GPU-accelerated Quantum ESPRESSO: Path to Petascale Simulations
Quantum ESPRESSO (QE) is an integrated suite of Open-Source computer codes for electronic-structure calculations and materials modeling at the nanoscale. It is based on density-functional theory, plane waves, and pseudopotentials. Quantum ESPRESSO stands for opEn Source Package for Research in Electronic Structure, Simulation, and Optimization. QE is evolving towards a distribution of independent and inter-operable codes in the spirit of an open-source project. Researchers active in the field of electronic-structure calculations are encouraged to participate in the project by contributing their own codes or by implementing their own ideas into existing codes.
A new build of the GPU-accelerated Quantum ESPRESSO version 5.0.1 (build2) is available for download. This new build includes few improvements:
- - update of all CUDA kernels in order to get 10~15% more performance running new TESLA K10/K20 card
- - phiGEMM 1.9.9
- - MAGMA now compile and works on CRAY XK6 systems (using PGI + ACML 4.4.0)
- - the recently introduced ELPA library (by adding manually __ELPA_PHIGEMM it is possible to couple ELPA and phiGEMM) very useful for large parallel gamma point calculations
We describe the different activities performed to enable the Quantum ESPRESSO user community to challenge frontiers of science running extreme computing simulation on European Tier-0 system of current and next generation. There main sections are described: 1) the improvement of parallelization efficiency on two DTF-based applications: Nuclear Magnetic Resonance (NMR) and EXact-eXchange (EXX) calculation; 2) introduction of innovative van der Waals interaction at the ab-initio level; 3) porting of PWscf code to hybrid system equipped with NVIDIA GPU technology.

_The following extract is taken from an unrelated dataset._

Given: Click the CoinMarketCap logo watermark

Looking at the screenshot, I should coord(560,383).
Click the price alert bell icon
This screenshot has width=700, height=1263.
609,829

The high complexity of supercomputing infrastructure expose scientific community to largely improve legacy code to efficiently perform large-scale simulation. This concept becomes even more strength if considering the introduction of accelerators on top of general purpose CPU systems. On the other hand the constant upgrade of complex scientific code requires to both developers and scientists a huge effort, large amount of computational resources and remarkable expertise in high performance computing.